- [ASSIGNMENT]:
Reprint every entry, character for character.

-- SOURCE DATA follows --

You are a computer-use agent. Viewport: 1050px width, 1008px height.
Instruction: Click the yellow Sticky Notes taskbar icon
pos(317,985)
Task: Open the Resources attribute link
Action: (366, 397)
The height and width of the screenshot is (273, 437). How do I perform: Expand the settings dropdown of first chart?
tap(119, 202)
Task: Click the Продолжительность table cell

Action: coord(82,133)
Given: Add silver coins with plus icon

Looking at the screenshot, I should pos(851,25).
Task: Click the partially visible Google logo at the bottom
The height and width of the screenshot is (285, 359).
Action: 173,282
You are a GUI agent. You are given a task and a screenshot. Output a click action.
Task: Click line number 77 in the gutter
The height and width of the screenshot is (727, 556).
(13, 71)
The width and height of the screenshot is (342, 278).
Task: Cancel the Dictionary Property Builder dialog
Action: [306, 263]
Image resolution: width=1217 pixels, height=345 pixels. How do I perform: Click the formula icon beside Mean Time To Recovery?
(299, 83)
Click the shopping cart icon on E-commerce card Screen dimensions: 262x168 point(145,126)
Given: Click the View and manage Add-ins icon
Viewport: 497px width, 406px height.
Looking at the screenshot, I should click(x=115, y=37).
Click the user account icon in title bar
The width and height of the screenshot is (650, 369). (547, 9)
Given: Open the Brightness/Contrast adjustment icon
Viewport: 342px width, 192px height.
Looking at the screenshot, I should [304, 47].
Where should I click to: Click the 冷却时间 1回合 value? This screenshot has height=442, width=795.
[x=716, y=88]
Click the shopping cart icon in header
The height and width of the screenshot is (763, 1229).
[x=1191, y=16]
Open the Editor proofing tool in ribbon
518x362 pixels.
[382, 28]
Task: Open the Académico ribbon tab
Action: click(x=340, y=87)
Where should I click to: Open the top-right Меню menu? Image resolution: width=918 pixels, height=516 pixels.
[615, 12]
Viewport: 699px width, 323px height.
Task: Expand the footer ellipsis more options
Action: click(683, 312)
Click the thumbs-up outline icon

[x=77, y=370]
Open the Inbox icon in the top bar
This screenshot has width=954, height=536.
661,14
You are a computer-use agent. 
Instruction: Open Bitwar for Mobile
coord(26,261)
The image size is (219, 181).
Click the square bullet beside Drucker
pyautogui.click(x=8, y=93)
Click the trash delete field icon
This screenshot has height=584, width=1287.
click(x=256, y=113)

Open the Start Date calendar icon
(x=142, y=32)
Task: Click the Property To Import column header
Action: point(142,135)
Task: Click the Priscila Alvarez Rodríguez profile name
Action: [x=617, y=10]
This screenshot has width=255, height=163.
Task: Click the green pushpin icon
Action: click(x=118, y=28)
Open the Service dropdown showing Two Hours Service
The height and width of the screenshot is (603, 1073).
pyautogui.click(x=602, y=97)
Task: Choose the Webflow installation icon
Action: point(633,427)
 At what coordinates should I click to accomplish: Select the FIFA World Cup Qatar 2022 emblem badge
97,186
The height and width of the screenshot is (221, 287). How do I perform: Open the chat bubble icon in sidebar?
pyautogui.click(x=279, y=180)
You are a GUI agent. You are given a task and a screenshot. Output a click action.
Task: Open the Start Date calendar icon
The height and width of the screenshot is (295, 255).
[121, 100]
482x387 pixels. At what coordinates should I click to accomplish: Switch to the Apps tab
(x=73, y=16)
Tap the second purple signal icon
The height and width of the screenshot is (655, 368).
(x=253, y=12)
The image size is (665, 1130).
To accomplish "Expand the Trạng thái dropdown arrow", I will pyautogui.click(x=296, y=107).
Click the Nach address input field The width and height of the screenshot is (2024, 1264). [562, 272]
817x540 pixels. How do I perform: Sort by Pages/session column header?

-- SOURCE DATA concluded --

- [ANSWER FOR THE TASK]:
You are a computer-use agent. Viewport: 1050px width, 1008px height.
Instruction: Click the yellow Sticky Notes taskbar icon
pos(317,985)
Task: Open the Resources attribute link
Action: (366, 397)
The height and width of the screenshot is (273, 437). How do I perform: Expand the settings dropdown of first chart?
tap(119, 202)
Task: Click the Продолжительность table cell

Action: coord(82,133)
Given: Add silver coins with plus icon

Looking at the screenshot, I should pos(851,25).
Task: Click the partially visible Google logo at the bottom
The height and width of the screenshot is (285, 359).
Action: 173,282
You are a GUI agent. You are given a task and a screenshot. Output a click action.
Task: Click line number 77 in the gutter
The height and width of the screenshot is (727, 556).
(13, 71)
The width and height of the screenshot is (342, 278).
Task: Cancel the Dictionary Property Builder dialog
Action: [306, 263]
Image resolution: width=1217 pixels, height=345 pixels. How do I perform: Click the formula icon beside Mean Time To Recovery?
(299, 83)
Click the shopping cart icon on E-commerce card Screen dimensions: 262x168 point(145,126)
Given: Click the View and manage Add-ins icon
Viewport: 497px width, 406px height.
Looking at the screenshot, I should click(x=115, y=37).
Click the user account icon in title bar
The width and height of the screenshot is (650, 369). (547, 9)
Given: Open the Brightness/Contrast adjustment icon
Viewport: 342px width, 192px height.
Looking at the screenshot, I should [304, 47].
Where should I click to: Click the 冷却时间 1回合 value? This screenshot has height=442, width=795.
[x=716, y=88]
Click the shopping cart icon in header
The height and width of the screenshot is (763, 1229).
[x=1191, y=16]
Open the Editor proofing tool in ribbon
518x362 pixels.
[382, 28]
Task: Open the Académico ribbon tab
Action: click(x=340, y=87)
Where should I click to: Open the top-right Меню menu? Image resolution: width=918 pixels, height=516 pixels.
[615, 12]
Viewport: 699px width, 323px height.
Task: Expand the footer ellipsis more options
Action: click(683, 312)
Click the thumbs-up outline icon

[x=77, y=370]
Open the Inbox icon in the top bar
This screenshot has width=954, height=536.
661,14
You are a computer-use agent. 
Instruction: Open Bitwar for Mobile
coord(26,261)
The image size is (219, 181).
Click the square bullet beside Drucker
pyautogui.click(x=8, y=93)
Click the trash delete field icon
This screenshot has height=584, width=1287.
click(x=256, y=113)

Open the Start Date calendar icon
(x=142, y=32)
Task: Click the Property To Import column header
Action: point(142,135)
Task: Click the Priscila Alvarez Rodríguez profile name
Action: [x=617, y=10]
This screenshot has width=255, height=163.
Task: Click the green pushpin icon
Action: click(x=118, y=28)
Open the Service dropdown showing Two Hours Service
The height and width of the screenshot is (603, 1073).
pyautogui.click(x=602, y=97)
Task: Choose the Webflow installation icon
Action: point(633,427)
 At what coordinates should I click to accomplish: Select the FIFA World Cup Qatar 2022 emblem badge
97,186
The height and width of the screenshot is (221, 287). How do I perform: Open the chat bubble icon in sidebar?
pyautogui.click(x=279, y=180)
You are a GUI agent. You are given a task and a screenshot. Output a click action.
Task: Open the Start Date calendar icon
The height and width of the screenshot is (295, 255).
[121, 100]
482x387 pixels. At what coordinates should I click to accomplish: Switch to the Apps tab
(x=73, y=16)
Tap the second purple signal icon
The height and width of the screenshot is (655, 368).
(x=253, y=12)
The image size is (665, 1130).
To accomplish "Expand the Trạng thái dropdown arrow", I will pyautogui.click(x=296, y=107).
Click the Nach address input field The width and height of the screenshot is (2024, 1264). [562, 272]
817x540 pixels. How do I perform: Sort by Pages/session column header?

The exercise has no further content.